Ma, bisogna anche – naturalmente – considerare il risvolto della medaglia: innanzitutto non tutti i videogiochi sono adatti a tutti, poi un uso eccessivo di questi strumenti ludici può avere conseguenze negative sullo sviluppo psichico dei bambini.
Il timore è che i videogiochi possano causare comportamenti aggressivi, e l’allarme è reso ancora più acuto da casi di sparatorie a scuola, come quella di Helsinki (Finlandia, novembre 2007), che ha indotto varie autorità nazionali a vietare o bloccare i videogiochi come “Manhunt 2“.

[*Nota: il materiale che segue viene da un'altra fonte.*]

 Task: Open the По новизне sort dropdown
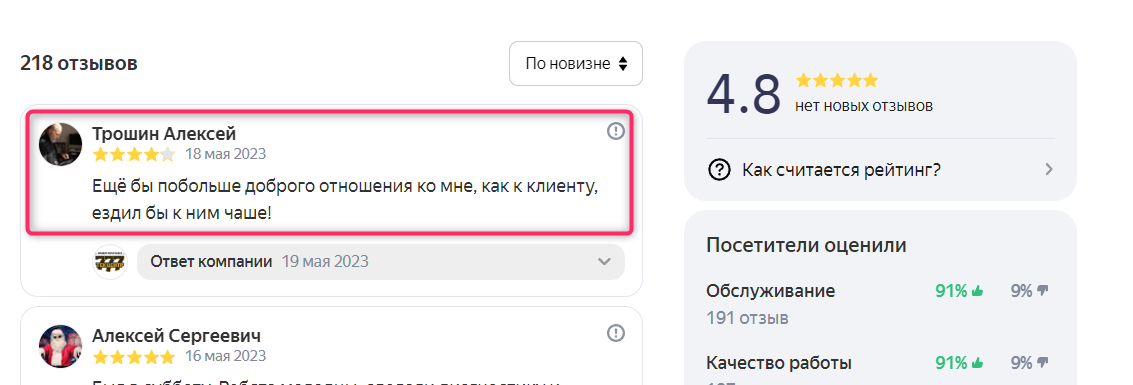pos(576,64)
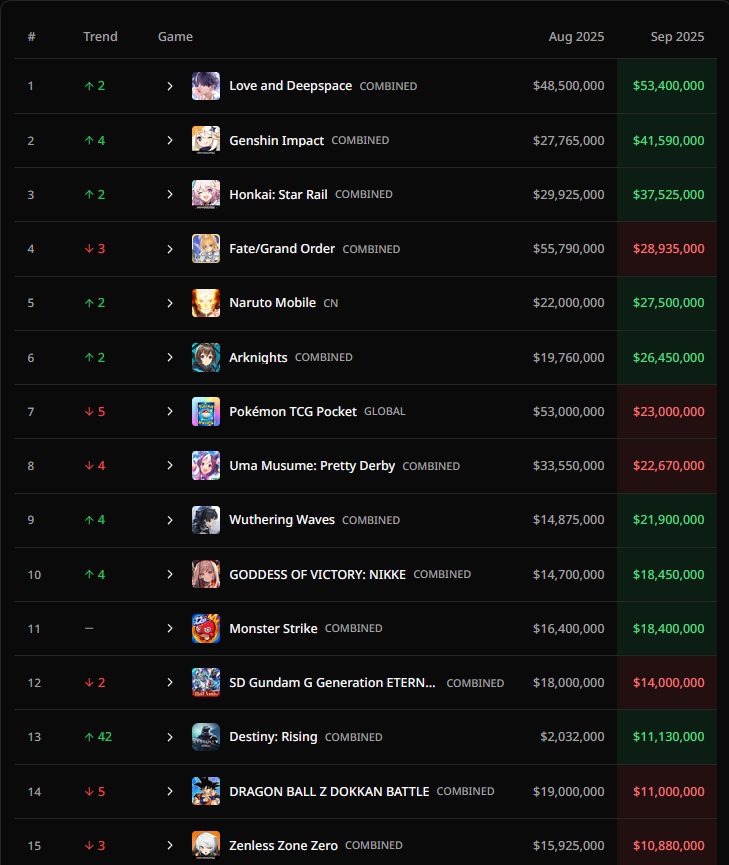The width and height of the screenshot is (729, 865).
Task: Expand the DRAGON BALL Z DOKKAN BATTLE row
Action: point(170,791)
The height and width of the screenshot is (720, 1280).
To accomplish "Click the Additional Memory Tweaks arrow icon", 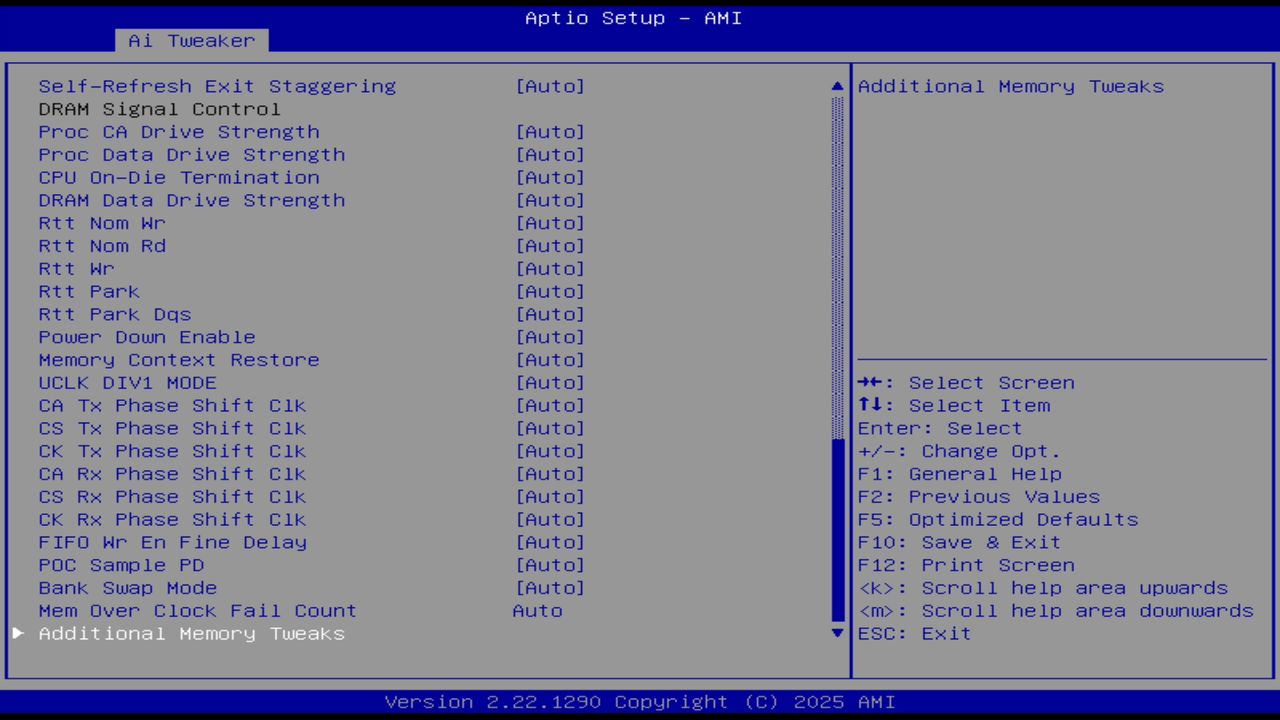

Ecco quindi che nel caso specifico, diventa essenziale l’apporto dei genitori, che invece di delegare l’intrattenimento dei figli a questa o quella console, dovrebbero supervisionare la loro passione per i videogiochi, stando attenti a non lasciare i pargoli alle prese con giochi violenti o inadatti alla loro età.
Per venire incontro alla necessità di garantire comunque una forma di tutela dei minori, gli europarlamentari hanno sottolineato l’importanza di sostenere il PEGI (Pan European Games Information), un sistema di classificazione in base all’età messo a punto dal settore, con l’appoggio della Ue, dal 2003.
Le etichette PEGI, oltre a fornire una classificazione in base all’età, contengono avvertimenti riguardanti, ad esempio, la violenza o il turpiloquio, dando così modo sia ai genitori di decidere quale gioco sia adatto ai loro figli, che agli adulti di scegliere meglio i giochi da acquistare per il proprio uso.
Il sistema è applicato attualmente da 20 Stati membri, ma si ritiene debba ancora essere migliorato e rafforzato, così da farne uno strumento paneuropeo – e internazionale – veramente efficace.
Il problema maggiore, per un’effettiva tutela dei minori, sono infatti i giochi online che possono essere scaricati via internet e cellulare e difficilmente possono essere monitorati a livello parentale.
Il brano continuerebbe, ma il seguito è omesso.